My understanding was that specifying strict=False
may cause the network output to change since the semantics may change but that the network could be run (per PR #212). Has this change not been merged into v1.2.2?
@asarah-github the PR has not made its way into any of our existing releases yet. It won't be there if you install a release version of onnx-tensorflow (I'm not sure if you have, or were you confusing onnx with onnx-tf). But anyhow, Can you do a master build of onnx-tensorflow and try again?
@tjingrant Sorry for the confusion on the version. Anyway, I built from master and ran again. Now the conversion fails with the following error.
...
File "./lib/python3.5/site-packages/onnx_tf/backend.py", line 76, in prepare
return cls.onnx_model_to_tensorflow_rep(model, strict)

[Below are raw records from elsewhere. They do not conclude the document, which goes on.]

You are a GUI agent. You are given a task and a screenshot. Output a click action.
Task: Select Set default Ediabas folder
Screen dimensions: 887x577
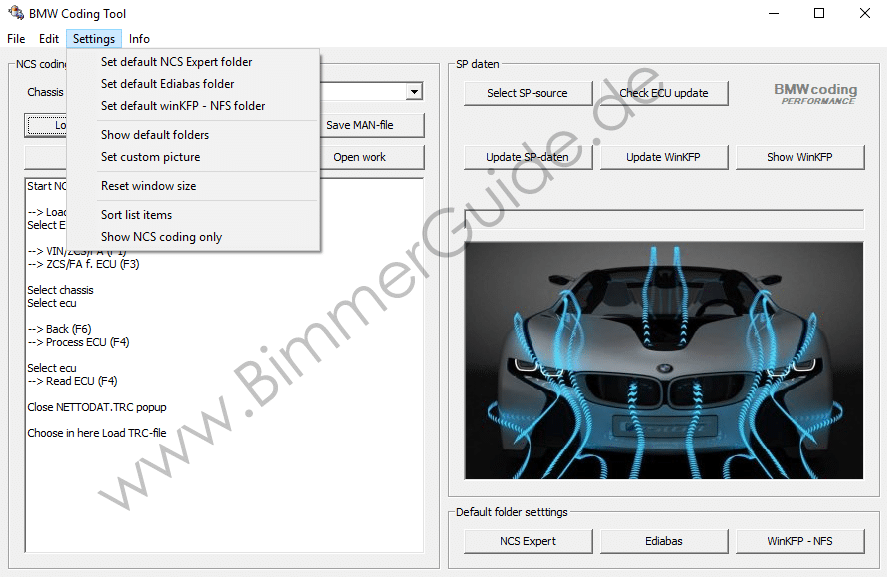[x=167, y=84]
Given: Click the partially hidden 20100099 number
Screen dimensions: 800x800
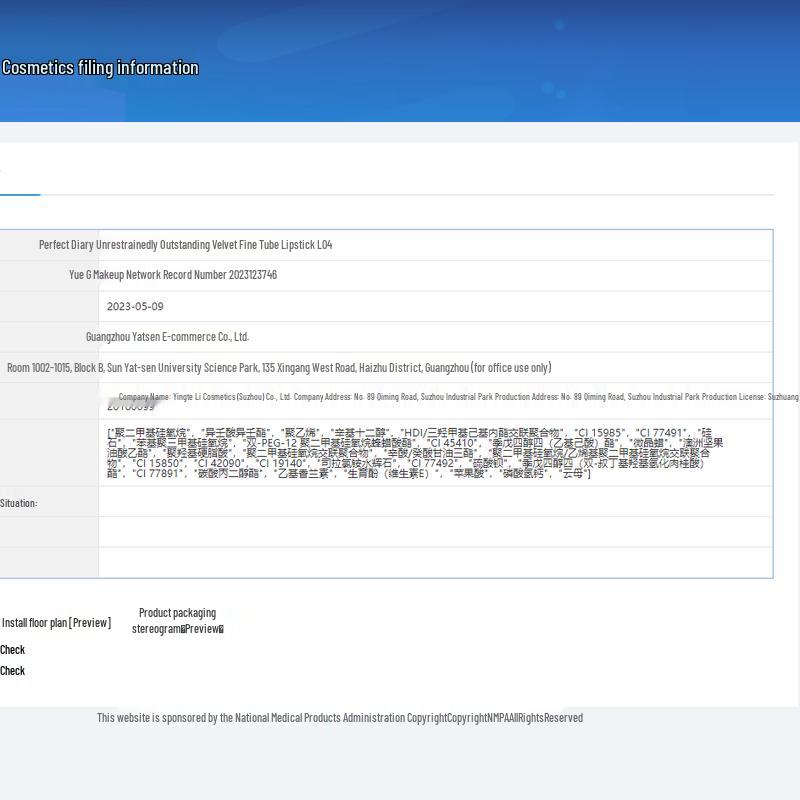Looking at the screenshot, I should coord(131,408).
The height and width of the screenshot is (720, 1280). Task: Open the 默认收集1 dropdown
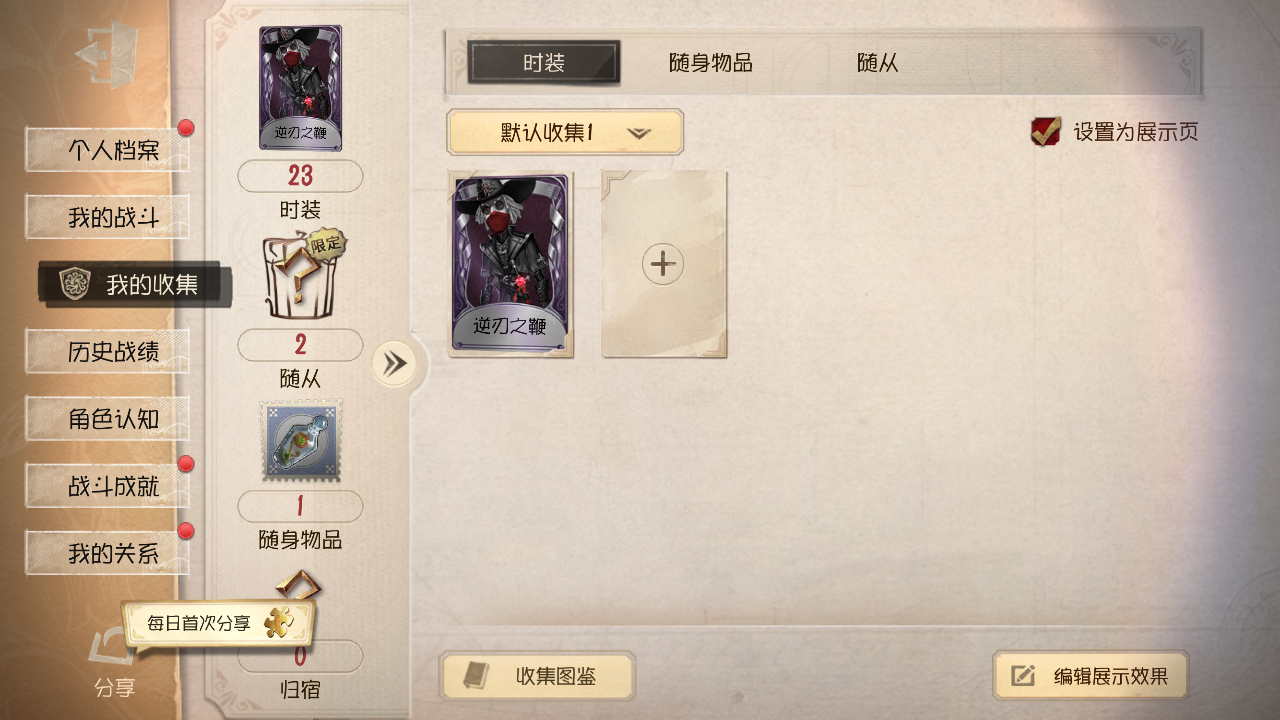tap(565, 132)
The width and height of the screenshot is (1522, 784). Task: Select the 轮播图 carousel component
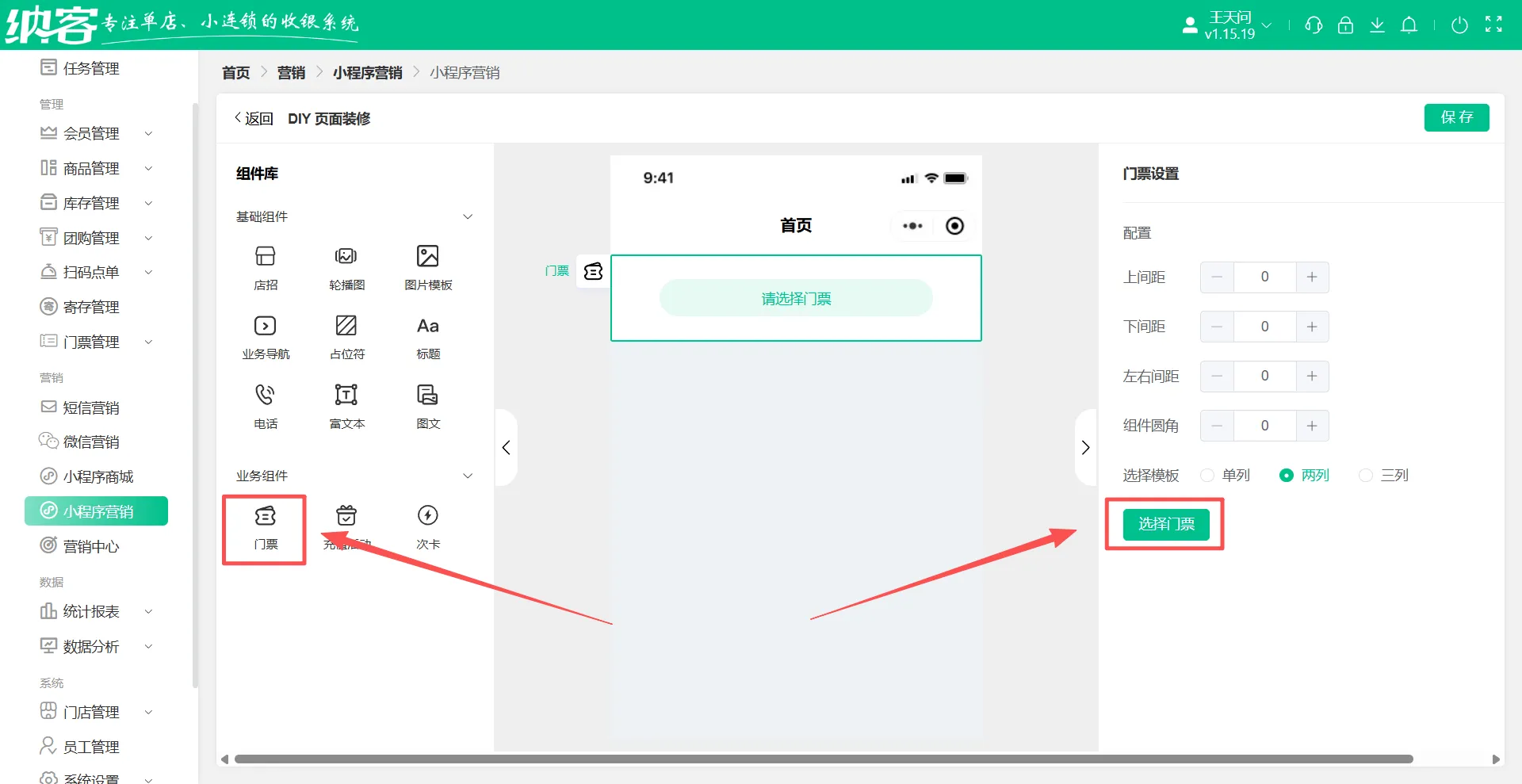coord(346,266)
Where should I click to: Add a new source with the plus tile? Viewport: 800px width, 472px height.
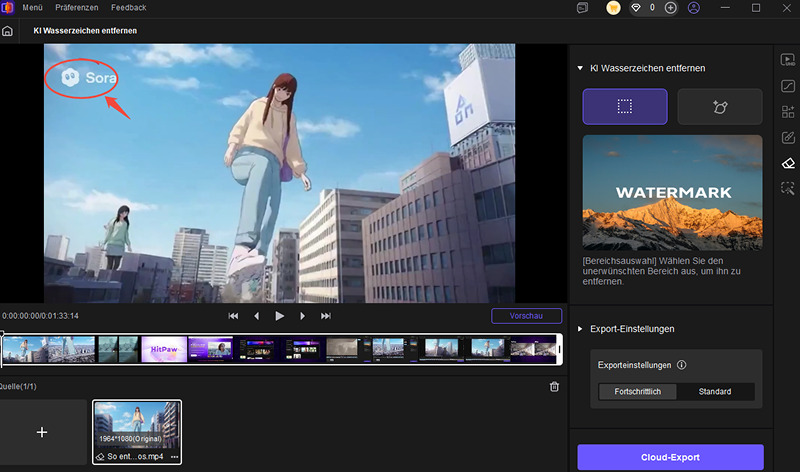[42, 432]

File "./lib/python3.5/site-packages/onnx_tf/backend.py", line 87, in onnx_model_to_tensorflow_rep
return cls._onnx_graph_to_tensorflow_rep(model.graph, model.opset_import, strict)
File "./lib/python3.5/site-packages/onnx_tf/backend.py", line 141, in _onnx_graph_to_tensorflow_rep
onnx_node, tensor_dict, handlers, opset=opset, strict=strict)
File "./lib/python3.5/site-packages/onnx_tf/backend.py", line 236, in _onnx_node_to_tensorflow_op
return handler.handle(node, tensor_dict=tensor_dict, strict=strict)
File "./lib/python3.5/site-packages/onnx_tf/handlers/handler.py", line 59, in handle
return ver_handle(node, **kwargs)
File "./lib/python3.5/site-packages/onnx_tf/handlers/backend/average_pool.py", line 17, in version_1
kwargs.get("strict", True))
File "./lib/python3.5/site-packages/onnx_tf/handlers/backend/pool_mixin.py", line 68, in pool
x = PadMixin.get_padding_as_op(x, pads)
File "./lib/python3.5/site-packages/onnx_tf/handlers/backend/pad_mixin.py", line 9, in get_padding_as_op
num_dim = int(len(pads) / 2)
TypeError: object of type 'NoneType' has no len()
Any ideas?
I am also getting similar error when I go from torch to onnx to tensorflow.
ValueError: callback pyfunc_0 is not found
[[Node: prefix/PyFunc = PyFunc[Tin=[DT_FLOAT, DT_INT32, DT_INT32, DT_INT32, DT_INT32, DT_INT32, DT_INT32, DT_STRING], Tout=[DT_FLOAT], token="pyfunc_0", _device="/job:localhost/replica:0/task:0/device:CPU:0"](prefix/Relu, prefix/PyFunc/input_1, prefix/PyFunc/input_2, prefix/PyFunc/input_3, prefix/PyFunc/input_4, prefix/PyFunc/input_2, prefix/PyFunc/input_6, prefix/PyFunc/input_7)]]
Console error:
UserWarning: Using the pooling op in compatibility mode.This means your graph cannot be serialized.Please configure your pooling operation to only use paddings that correspond to Tensorflow SAME or VALID padding.
"correspond to Tensorflow SAME or VALID padding.", UserWarning)
PB model: https://drive.google.com/open?id=1gp1VF1lafDpxiqIUgVAgWvOeqVxoTAlh
@tjingrant @fumihwh Any ideas?
@asarah-github I test master version of resnet50 from https://github.com/onnx/models/tree/master/resnet50 and it works....
@achalshah20
As warning says Please configure your pooling operation to only use paddings that correspond to Tensorflow SAME or VALID padding.
.
For example, in pytorch, if you set [1, 3, 5, 5], kernel [3, 3], pads [1, 1, 1, 1], it corresponds to "SAME" in tf.
But if you set pads [2, 2, 2, 2], it doesn't work with default tf func. We should use compatibility mode and calculate pool result by manual. This is exactly what PyFunc is.
And PyFunc will be irreversible, means you can not convert this pb to onnx.
@fumihwh When you tested the master version of ResNet-50 did you do a master build of onnx-tf?